Bruce Beck knew he and his wife Robin were some of the lucky ones.
In 2020, Robin - Bruce’s wife of 40 years - was diagnosed with Stage 1 breast cancer. Bruce, an Oak Park resident, said “both our knees buckled” when they heard the words breast cancer.
They quickly established a medical team and doctors gave Robin a positive prognosis. She had a lumpectomy, chemotherapy and radiation and within a year, Robin was cancer-free. She’s now been cancer-free for two years.
But Bruce knew that for him, the journey wasn’t over. He had to do more to help others going through what his family endured.
“I just wanted to do something,” Bruce said. “Robin inspired me. She went through all this. I was expecting her to be weeping and she wasn’t. I said, ‘I should do something.’ I have a golf background. I was the golf coach at Oak Park (High School). My son Brandon played on the amateur, collegiate and professional levels. I’ve put together professional golf tournaments. I’ve been on committees. This would be an easy thing for me to do. I don’t think I should get a tremendous amount of credit for something that came pretty easily.” And so Bruce started a charitable golf tournament, the Battle Against Breast Cancer at North Ranch.
Bruce found engaged partners in North Ranch CC in Westlake and the City of Hope Breast Cancer Center, the tournament’s beneficiary. In just the first year, Bruce, with the help of a small committee, has raised $100,000 - with a net of at least $65,000 going to the cancer center in Pasadena. The event, Oct. 17, was expected to raise more money on day-of as well, with auction items and QR codes for donations.
Bruce, who is the president of DB&R Marketing Communications, which specializes in representing commercial real estate needs, called on his business contacts for help. It worked even better than he imagined.
“People responded incredibly. I thought getting the foursomes would be easy. Asking for money is always the hard part,” Bruce said. “I can say, 'hey, come play in a golf tournament.' I was surprised at how easy a pitch it was.”

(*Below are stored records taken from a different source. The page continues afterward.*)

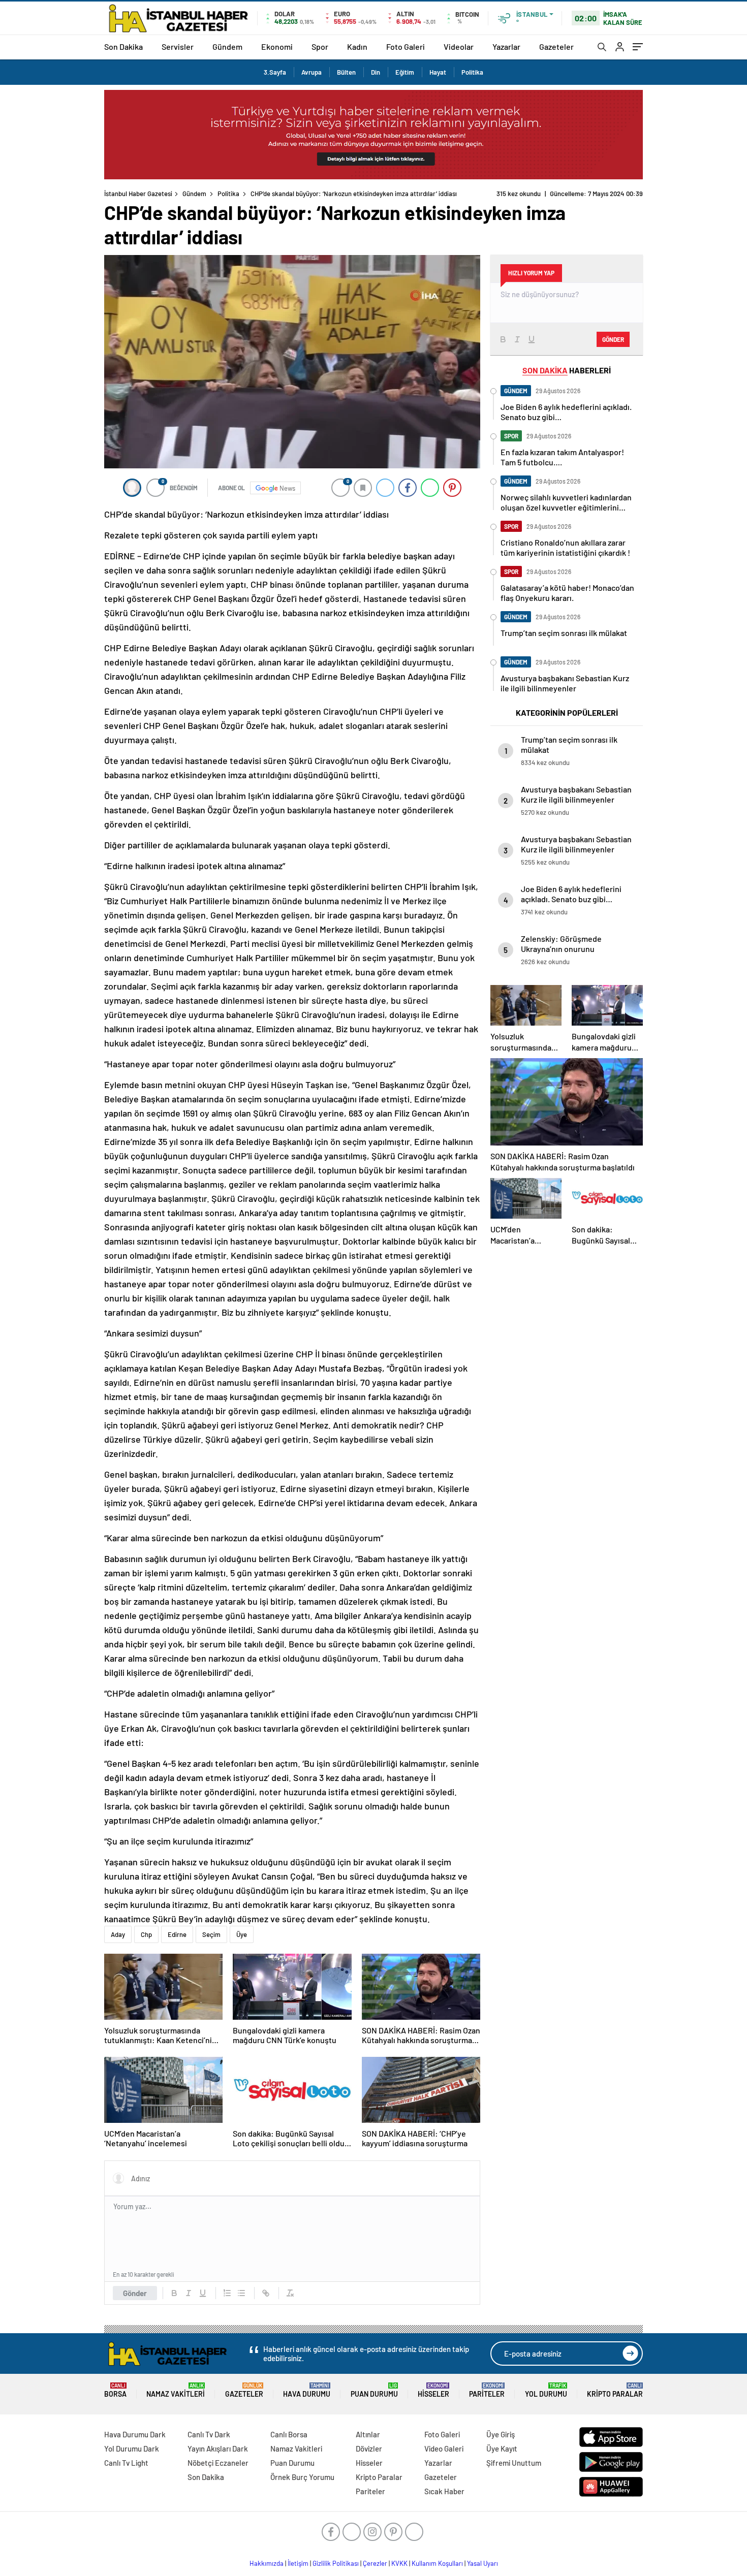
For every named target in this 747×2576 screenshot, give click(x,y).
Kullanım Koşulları (437, 2563)
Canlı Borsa (288, 2434)
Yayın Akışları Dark (218, 2448)
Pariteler (487, 2390)
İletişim (298, 2563)
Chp (146, 1934)
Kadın (357, 46)
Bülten (346, 72)
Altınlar (368, 2434)
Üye (241, 1934)
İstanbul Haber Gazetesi (138, 193)
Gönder (135, 2293)
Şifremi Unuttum (513, 2462)
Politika (472, 72)
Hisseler (433, 2390)
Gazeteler (556, 46)
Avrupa (311, 72)
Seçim (211, 1934)
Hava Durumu (306, 2390)
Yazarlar (506, 46)
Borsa (115, 2390)
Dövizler (369, 2448)
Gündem (227, 46)
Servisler (178, 46)
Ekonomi (277, 46)
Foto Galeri (405, 46)
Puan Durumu (374, 2390)
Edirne (177, 1934)
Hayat (437, 72)
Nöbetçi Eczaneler (218, 2462)
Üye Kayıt (501, 2448)
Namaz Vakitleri (175, 2390)
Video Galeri (443, 2448)
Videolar (459, 46)
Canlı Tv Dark (209, 2434)
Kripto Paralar (615, 2390)
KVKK (399, 2563)
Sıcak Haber (444, 2491)
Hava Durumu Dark (135, 2434)
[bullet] (241, 2293)
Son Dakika (123, 46)
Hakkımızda (267, 2563)
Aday (118, 1934)
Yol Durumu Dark (131, 2448)
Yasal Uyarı (482, 2563)
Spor (320, 46)
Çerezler (375, 2563)
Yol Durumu (546, 2390)
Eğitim (404, 72)
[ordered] (227, 2293)
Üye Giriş (500, 2434)
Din (375, 72)
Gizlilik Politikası (336, 2563)
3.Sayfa (275, 72)
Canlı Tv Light (126, 2462)
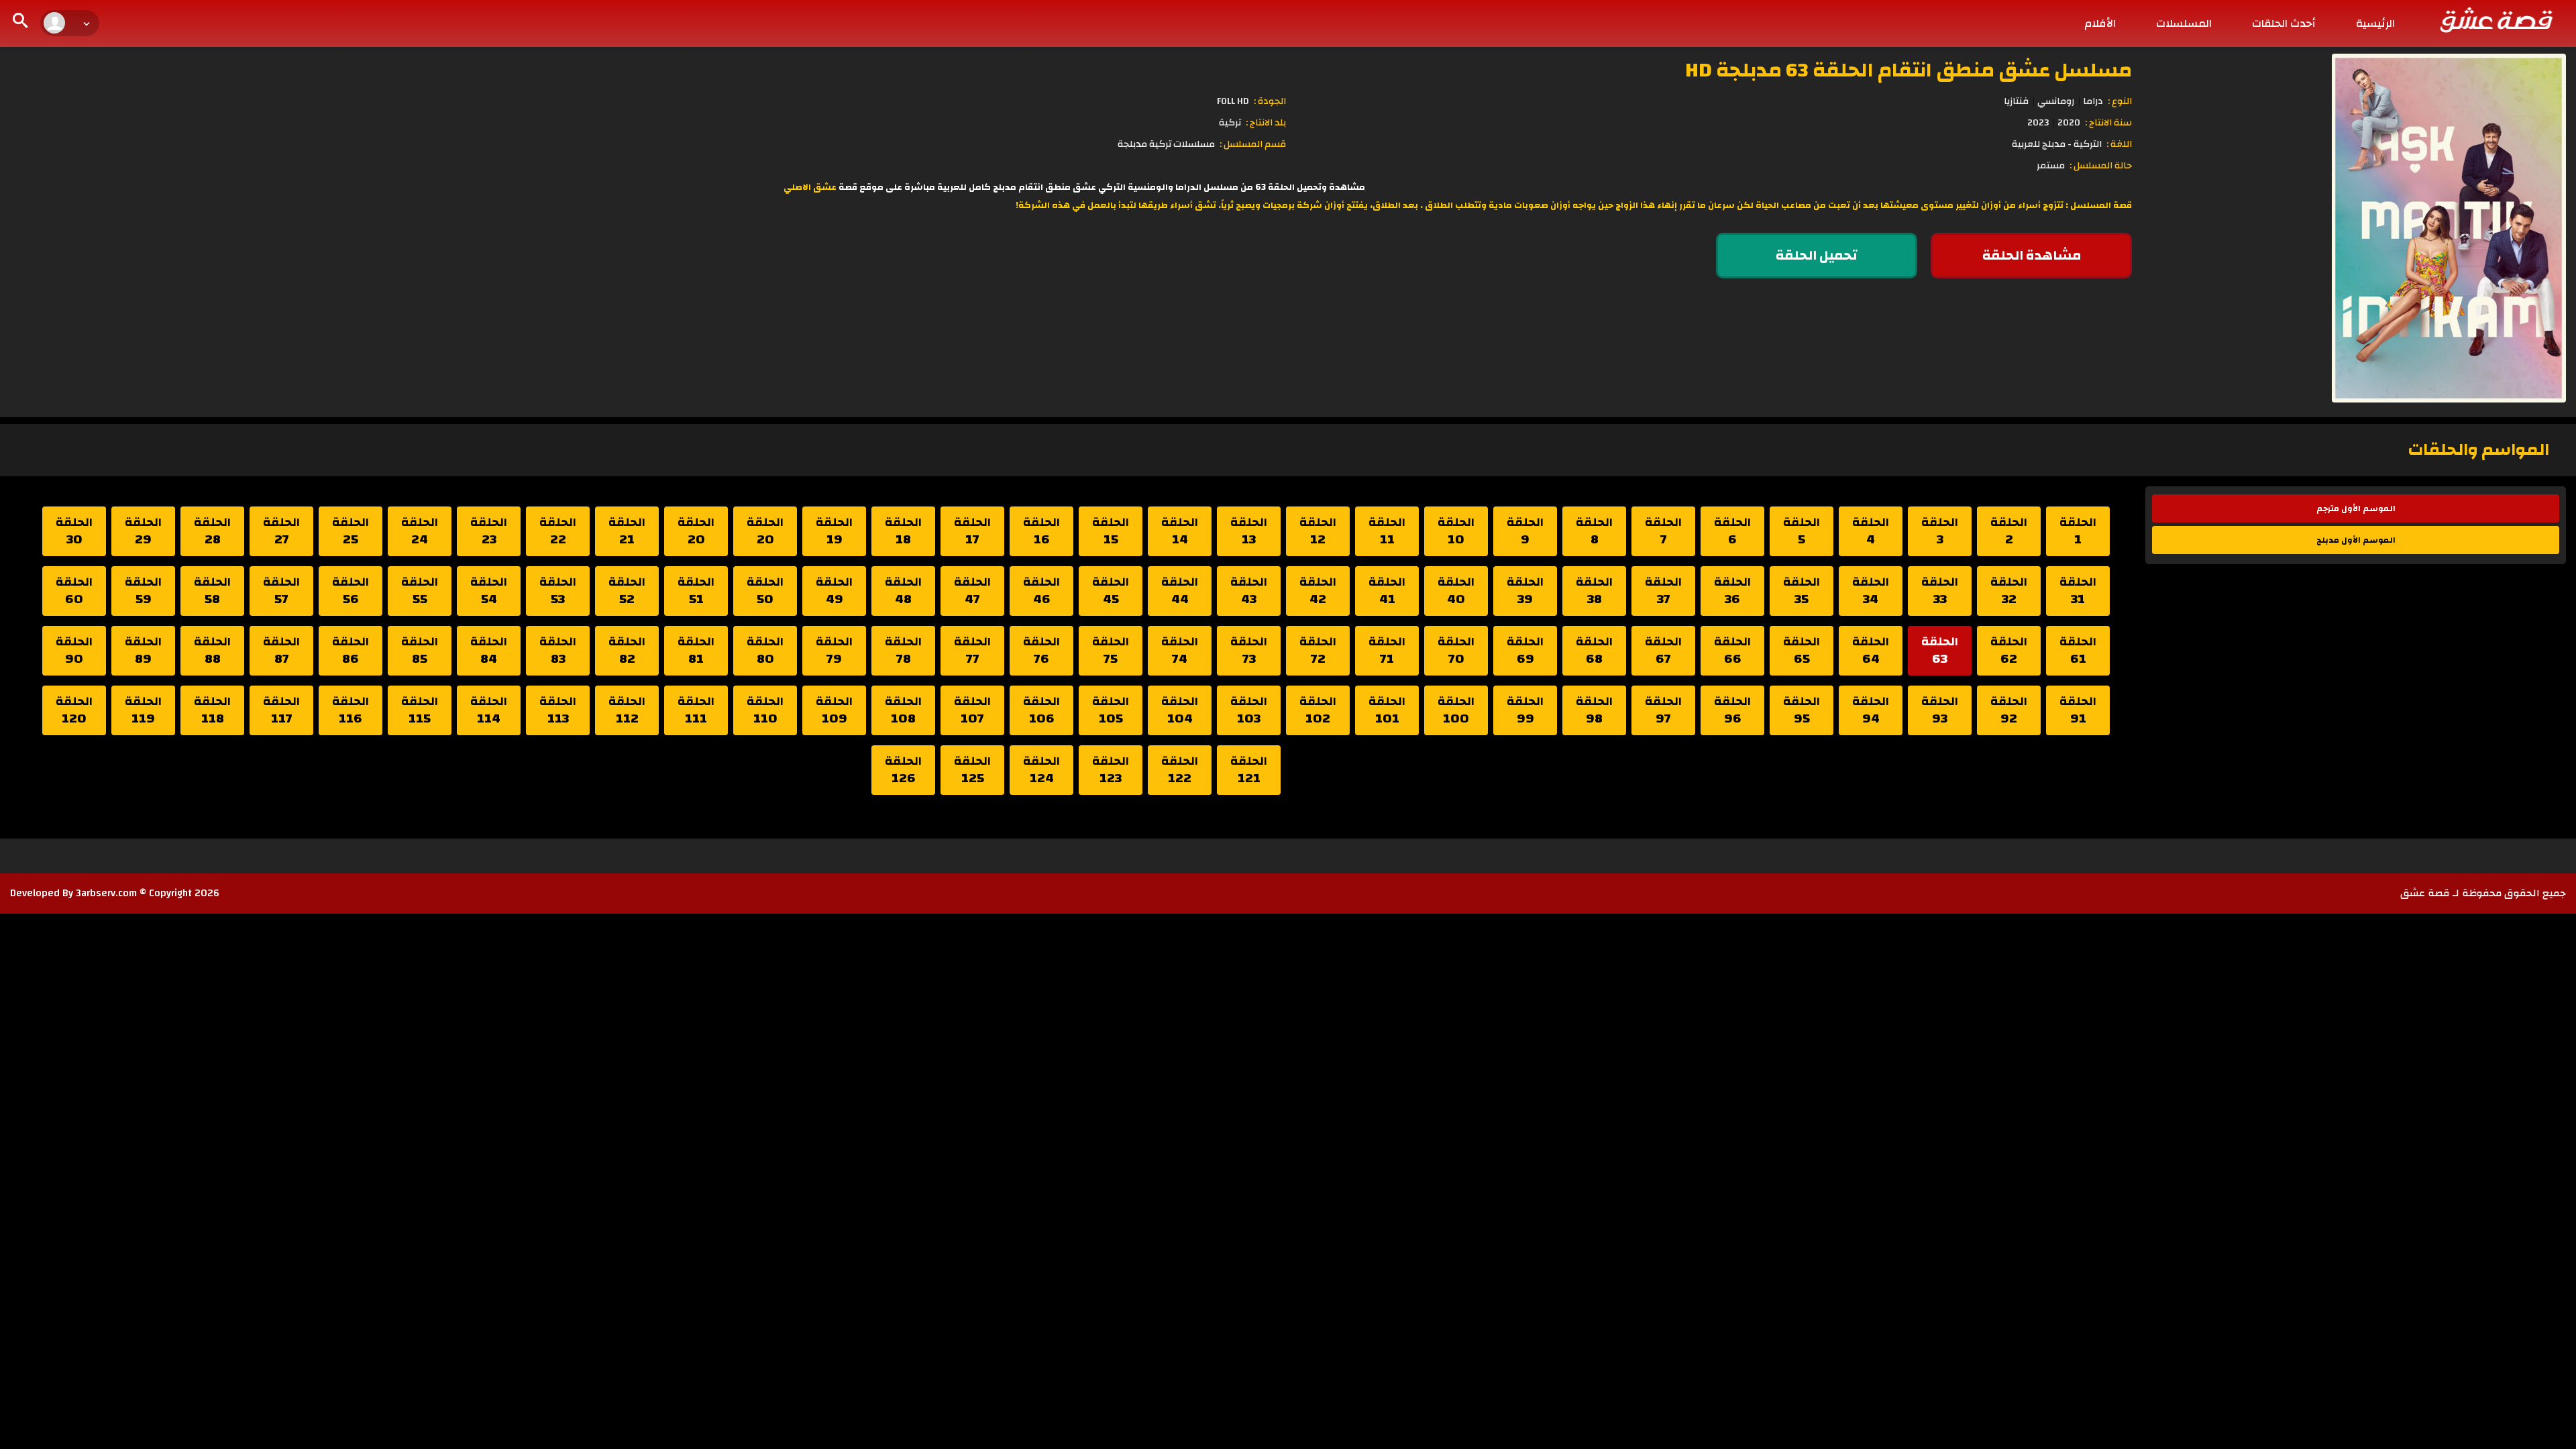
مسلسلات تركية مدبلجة (1166, 144)
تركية (1230, 122)
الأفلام (2100, 23)
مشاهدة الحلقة (2031, 255)
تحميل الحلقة (1817, 255)
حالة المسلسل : (2101, 165)
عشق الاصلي (810, 187)
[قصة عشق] (2495, 19)
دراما (2093, 101)
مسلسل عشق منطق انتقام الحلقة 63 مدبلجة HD (1908, 70)
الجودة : (1270, 101)
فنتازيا (2016, 101)
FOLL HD (1233, 101)
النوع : (2120, 101)
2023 (2038, 122)
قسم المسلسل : (1253, 144)
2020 (2068, 122)
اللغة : (2119, 144)
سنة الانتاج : (2108, 122)
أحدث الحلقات (2284, 23)
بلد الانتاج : (1266, 122)
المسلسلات (2184, 23)
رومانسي (2055, 101)
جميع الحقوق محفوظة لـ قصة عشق (2483, 893)
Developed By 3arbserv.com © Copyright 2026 (114, 893)
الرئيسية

Bruce wanted to write a six-figure check to the City of Hope Breast Cancer Center. The check won’t quite reach that level, but it’s still an impressive figure, especially for a first-time event.
“I’m disappointed. My goal was $100,000,” Bruce said. “It’s better than a sharp stick in the eye. They sent me a list of the cost of tests and a mammogram is $500. We were covered by insurance but a lot of women aren’t. I think it’s $10,000 for an MRI. We were fortunate we had good insurance. We had to pay very little out of pocket. It would be hundreds of thousands of dollars to treat one woman or man.”
And Bruce didn’t know until he started the event that men can get it, too.
Bruce is 69, and he’s had skin cancer but is doing well. In addition to his day job, he now has this tournament as a volunteer side gig. It’s not just a one-year deal, either.
“Robin was a little embarrassed when I wanted to do this because she didn’t want it to be about her,” Bruce said. “But I’ve got to tell people this is what inspired me. Thank God it’s not a memorial tournament. It was an easy thing to do. I could easily write a check, but I wanted to be involved. And I want something to go on and on and on. Hopefully, we’ll raise more than what we did this year.”